He infers that China has changed more than the US: “Chinese strategic thinking has moved away from (…) global class conflict (sic) and violent revolution,” and China is “peacefully rising” in global influence while seeking a “harmonious world”.

Brzezinski is fixated on the term “global”. In his [most notorious] book (“The Grand Chessboard: American Primacy [sic] and its Geostrategic Imperatives [sic]”), the term “global” [actually] represents Washington’s power, which he believed would last forever –he wrote the book 13 years ago, during the era of unipolar paroxism–; however, [the truth is that] the US power is speeding towards an implosion.

Brzezinski also says that the “North Korea nuclear programme” is one of the areas in which both US and China can “cope with residual or potential disagreements.” And he adds that as long as the US and China understand “the centrality” of their “interdependence”, they will “be able to cope with other contentious issues.”

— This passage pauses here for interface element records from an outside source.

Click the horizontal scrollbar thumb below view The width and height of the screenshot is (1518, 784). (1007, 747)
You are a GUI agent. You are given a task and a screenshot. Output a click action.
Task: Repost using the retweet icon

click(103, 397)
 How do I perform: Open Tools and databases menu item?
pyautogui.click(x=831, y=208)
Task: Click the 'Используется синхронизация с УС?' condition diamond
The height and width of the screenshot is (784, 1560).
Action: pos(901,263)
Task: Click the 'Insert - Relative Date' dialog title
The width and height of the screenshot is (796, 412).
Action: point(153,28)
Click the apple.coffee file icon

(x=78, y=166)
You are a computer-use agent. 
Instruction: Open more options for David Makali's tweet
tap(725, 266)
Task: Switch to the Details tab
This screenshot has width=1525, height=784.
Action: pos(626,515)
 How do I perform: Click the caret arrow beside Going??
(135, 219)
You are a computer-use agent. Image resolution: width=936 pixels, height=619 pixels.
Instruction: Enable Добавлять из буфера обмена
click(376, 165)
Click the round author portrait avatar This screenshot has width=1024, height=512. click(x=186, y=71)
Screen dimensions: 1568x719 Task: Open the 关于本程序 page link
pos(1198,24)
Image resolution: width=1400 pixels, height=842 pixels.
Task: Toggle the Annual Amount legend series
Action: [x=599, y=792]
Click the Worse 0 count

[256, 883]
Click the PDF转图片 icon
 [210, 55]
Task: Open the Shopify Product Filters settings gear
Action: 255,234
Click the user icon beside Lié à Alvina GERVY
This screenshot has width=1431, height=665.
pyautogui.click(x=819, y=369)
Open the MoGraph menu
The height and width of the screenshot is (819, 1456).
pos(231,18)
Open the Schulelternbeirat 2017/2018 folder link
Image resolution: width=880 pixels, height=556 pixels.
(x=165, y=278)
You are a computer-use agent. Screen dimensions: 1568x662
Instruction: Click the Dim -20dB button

Always leaning towards megalomania, Brzezinski proposes a “shared grand goal” that will “widen and deepen [the US-China] geostrategic co-operation, beyond the immediate need for close collaboration in coping with the economic crisis.” Yet [it seems clear that] finance and economy are not Brzezinski’s areas of expertise, so he prefers to leave those matters to Obama’s monetarist triplets: Summers-Geithner-Bernanke, who do not seem prone to negotiating with China.

Brzezinski comfortably defines the three areas of “grand geostrategic cooperation”: 

1) [China’s] direct participation in the dialogue with Iran; 

2) [the participation of China in the] consultations and then [in the] informal mediation regarding India and Pakistan, and 

3) the resolution of the Israeli-Palestinian conflict.

These three areas seem to represent Brzezinski’s diplomatic “carrot”. If it fails, it might be followed by a military “stick”, in which China would suffer the most lethal consequences, which –we venture to say– would be:

1) “oil-related consequences” –given the possible interruption of the oil supply in the “Greater Middle Eastern” region, which includes Iran–, and

2) “nuclear consequences” –the “regional calamity” that would occur if a nuclear conflict breaks out between India and Pakistan, two countries that border China–.

Under the explicit threat of the Huntingtonian clash of civilizations, lies the US’ highly lethal capacity to cause damage to China in the “Greater Middle Eastern” region –specifically in Palestine, Iran and the Indian subcontinent– if China does not accept the G-2 model.

Will China once again accept the Faustian pact proposed by Brzezinski –and seconded by Kissinger– in order to –once again– besiege Russia? What would happen to multipolar harmony?